Since traditional film outs are too costly and time consuming to do regularly, Kayser recommends a combination of low-rez dailies for remote distribution and high-rez dailies for evaluating movies at full quality. “Eliminating film outs, the traditional way of checking your movie, saves money and, more importantly, time. Usually a FrameCycler DDS setup has paid for itself after only a few weeks of dailies cycles,” he says. “Together, our products result in a comprehensive review workflow that enhances the quality of the overall work by giving any artist in the pipeline frame-accurate, high-resolution review”

To meet the growing demand for digital dailies, many vendors have responded with new products designed to satisfy this need.
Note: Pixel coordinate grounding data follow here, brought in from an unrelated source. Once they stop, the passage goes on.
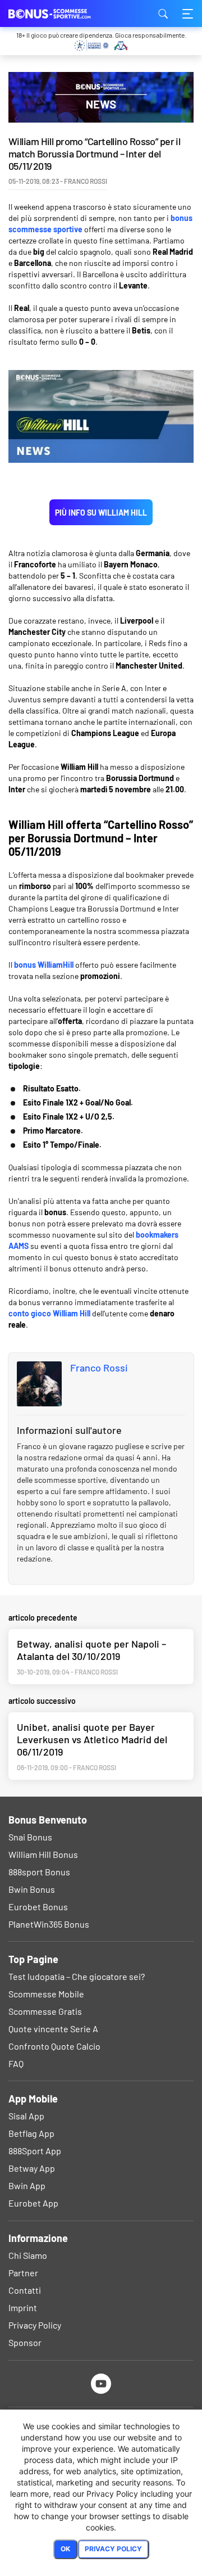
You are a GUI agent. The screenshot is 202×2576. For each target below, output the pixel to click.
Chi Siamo (27, 2255)
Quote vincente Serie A (53, 2028)
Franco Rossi (99, 1367)
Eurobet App (33, 2203)
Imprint (22, 2307)
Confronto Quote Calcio (54, 2046)
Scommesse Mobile (46, 1993)
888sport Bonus (39, 1871)
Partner (23, 2272)
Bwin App (26, 2185)
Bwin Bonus (31, 1889)
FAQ (16, 2063)
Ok (65, 2549)
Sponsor (25, 2342)
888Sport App (34, 2150)
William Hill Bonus (43, 1854)
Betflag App (31, 2133)
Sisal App (26, 2115)
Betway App (31, 2168)
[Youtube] (101, 2383)
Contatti (24, 2290)
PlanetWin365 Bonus (48, 1924)
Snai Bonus (30, 1836)
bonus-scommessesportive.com (64, 13)
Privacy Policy (34, 2325)
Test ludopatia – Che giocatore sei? (76, 1976)
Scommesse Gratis (45, 2011)
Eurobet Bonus (38, 1906)
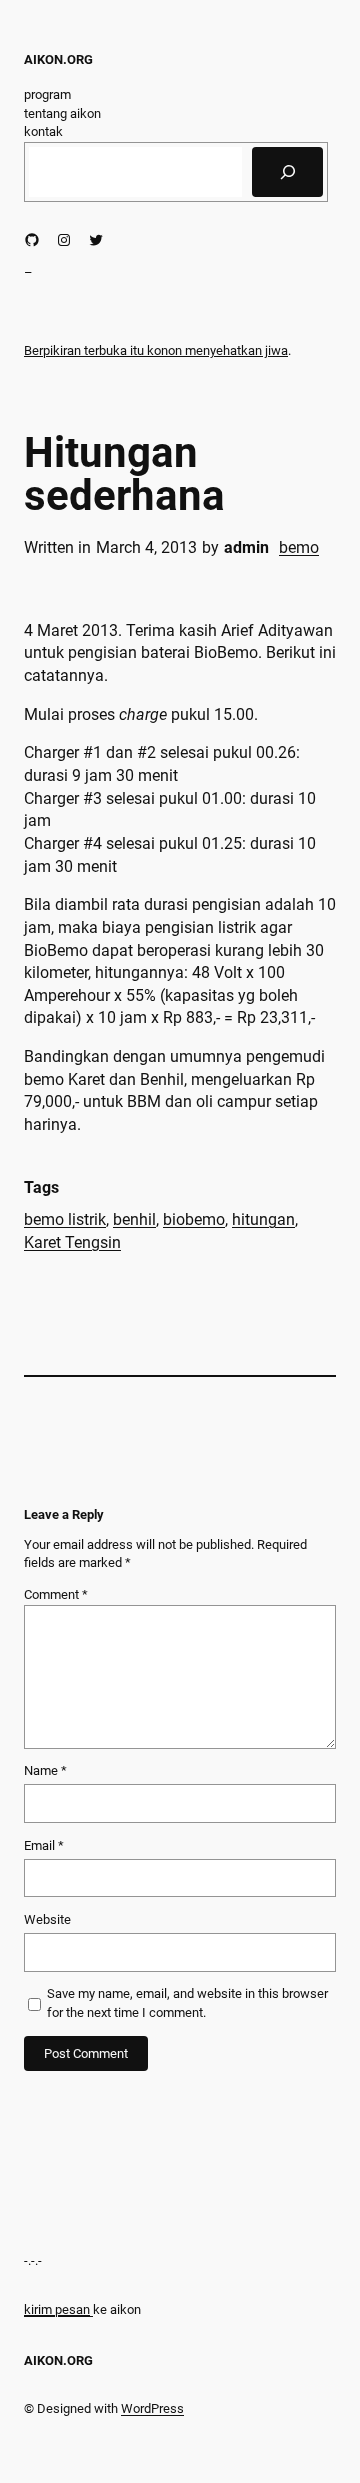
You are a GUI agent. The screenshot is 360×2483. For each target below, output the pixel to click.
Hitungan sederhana (124, 474)
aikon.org (58, 59)
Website (47, 1919)
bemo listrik (65, 1219)
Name (45, 1770)
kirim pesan (57, 2309)
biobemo (194, 1219)
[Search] (287, 172)
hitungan (263, 1219)
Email (44, 1845)
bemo (299, 547)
Here are some additional vendors and products to consider if you are looking to add digital dailies services to your facility:

BOXX (www.boxxtech.com) is offering CineBoxx[review], a time-line-based digital dailies system designed to streamline the post production workflow by eliminating the need to render image sequences to proprietary framestores. CineBoxx [review] is the first component in a series of digital intermediate systems for realtime playback of 2K DPX and Cineon files at 24fps. Users can drop TGA, DPX, Cineon, bitmap and YUV file sequences, ranging from SD to 2K, onto the timeline for seamless, realtime, uncompressed playback on a monitor or projector. CineBoxx [review] includes an assortment of LUT building tools that allow users to adjust gamma levels and colors, plus invert images and fine-tune separate RGB channels.

CINTEL’s film scanners (DSX, C-Reality, and Millennium) provide dailies in all currently used standards from SD through 4K data from any film type and from any format (8mm to 70mm). Cintel also has a dailies “virtual telecine,” which comprises Luci, its primary and secondary color corrector (with HD I/O and 24fps 10-bit 4:2:2); and Video Design Research’s Ricki HD-DDR, for two hours of uncompressed 10-bit HD in a single chassis.
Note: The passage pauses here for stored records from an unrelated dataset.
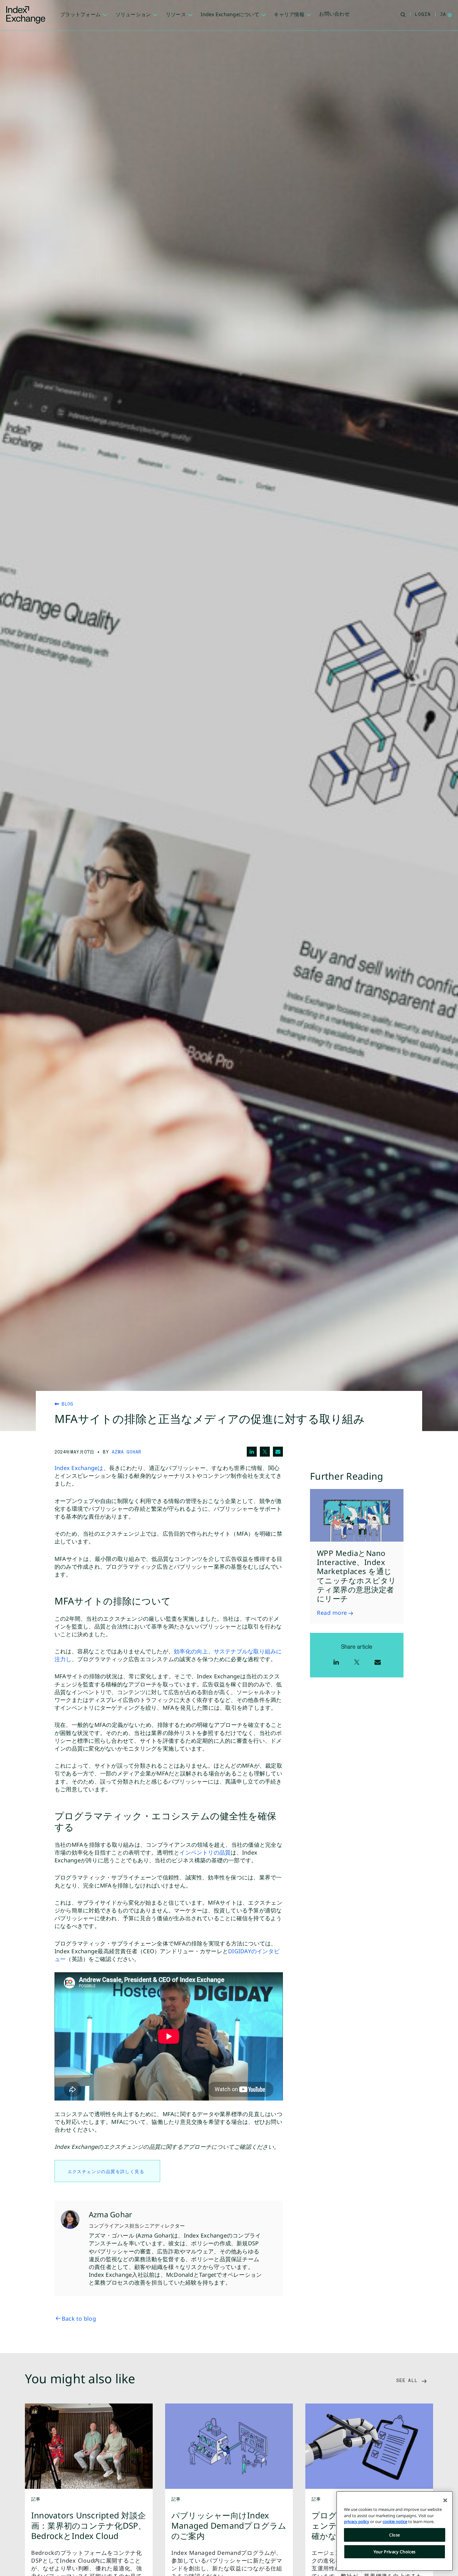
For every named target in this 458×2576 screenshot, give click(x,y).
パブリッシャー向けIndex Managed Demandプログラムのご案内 (229, 2525)
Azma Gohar (126, 1451)
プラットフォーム (80, 14)
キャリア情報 (289, 14)
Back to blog (79, 2318)
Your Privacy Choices (395, 2552)
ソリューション (133, 14)
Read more (332, 1612)
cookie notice (395, 2521)
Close (394, 2535)
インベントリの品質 (205, 1852)
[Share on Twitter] (265, 1452)
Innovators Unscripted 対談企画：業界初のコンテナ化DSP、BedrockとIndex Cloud (88, 2525)
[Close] (445, 2500)
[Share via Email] (278, 1452)
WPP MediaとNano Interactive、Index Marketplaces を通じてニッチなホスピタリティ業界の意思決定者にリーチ (356, 1576)
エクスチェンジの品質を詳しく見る (107, 2171)
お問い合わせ (334, 13)
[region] (394, 2531)
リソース (176, 14)
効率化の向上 (191, 1651)
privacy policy (356, 2521)
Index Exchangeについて (230, 14)
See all (408, 2380)
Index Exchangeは (79, 1468)
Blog (66, 1403)
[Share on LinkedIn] (252, 1452)
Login (423, 14)
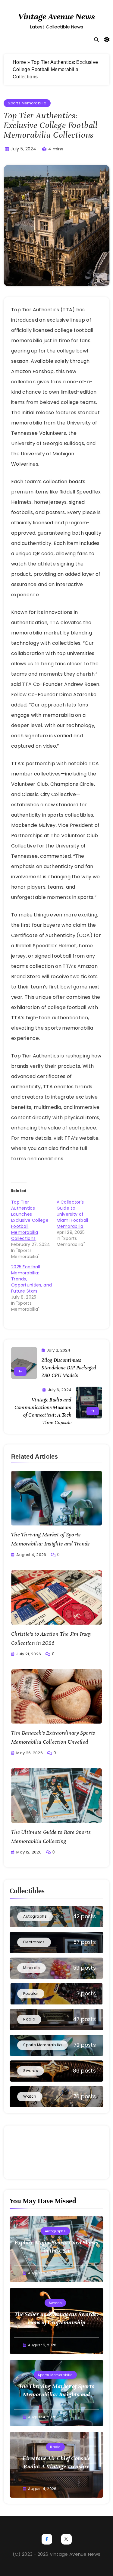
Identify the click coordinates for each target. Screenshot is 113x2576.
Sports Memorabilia (27, 103)
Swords (55, 2302)
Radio (55, 2446)
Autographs (55, 2231)
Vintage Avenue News (56, 16)
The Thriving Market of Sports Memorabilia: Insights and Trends (56, 2394)
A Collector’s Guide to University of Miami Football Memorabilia (72, 1214)
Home (19, 62)
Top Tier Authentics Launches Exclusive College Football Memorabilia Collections (30, 1220)
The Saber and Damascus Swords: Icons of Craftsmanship (56, 2318)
ENVIVIO’s (www.envivio.com) MPEG-4 video contribution solutions allow facilities to effortlessly capture video and encode it into high-quality, low-bit-rate files that can be streamed via a wide variety of channels, including TV, the internet, wireless PDAs, mobile phones, digital TVs, or any portable devices anywhere in the world. The solution includes the Envivio 4Coder MPEG-4 encoder and Envivio 4Sight MPEG-4 streaming server to encode and deliver the movie set content to playback devices.

GLOBALSTOR (www.globalstor.com) offers the DVD TransPro II digital dailies solution, which saves video production time and money by enabling film professionals to burn daily “takes” or “rough cuts” to DVD-R media for view-anywhere, random access to dailies, as well as long-term video archive. The PC-based TransPro II imports timecode and chapter points with scene and take information of any associated dailies video and creates a DVD-R disc with complete, random access, DVD menu control to as many as 99 chapters.